Paul Krugman correctly notes that the dominance of this highest income group, the .01 percent, is the biggest story in Saez numbers. He cites the chart below to show their change during from 1979-2012, the period in which inequality really took off:
Krugman writes:
Of the gains made by the top 10 percent, almost none went to the 90-95 group; in fact, the great bulk went to the top 1 percent. The bulk of the gains of the top 1, in turn, went to the top 0.1; and the bulk of those gains went to the top 0.01.
What he fails to mention is that the story is even more remarkable over the entire 20th century. After a steady rise from 1978 on, the top .01 percent of earners made nearly five percent of the national income in 2012.
That’s just 16,000 Americans that make over ten million dollars a year.
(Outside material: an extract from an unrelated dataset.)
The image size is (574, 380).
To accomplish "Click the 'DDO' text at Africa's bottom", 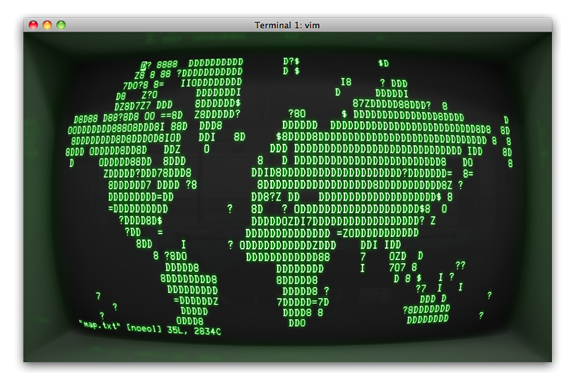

And their dominance is strengthening: the share of income controlled by that tiny group of people jumped over a percentage point from 3.7 percent in 2011 to 4.8 percent in 2012. This is the donor class, the same group of people that donate to political campaigns and determine the structure of the market they have so clearly mastered.
Not only is that five percent a historical high, it’s much higher than it was during the 1920s, when that same top .01% made a peak of two million dollars and 3.7 percent of the national income. They make 30 percent more today.
Krugman is right that you miss a lot of the story if you focus only on the top ten percent, or even the top one percent. That group of 16,000 Americans, the top .01 percent of income earners, is where the most power lies and who have seen the most remarkable rise. They make an increasing share of the national income and control an increasing amount of political power.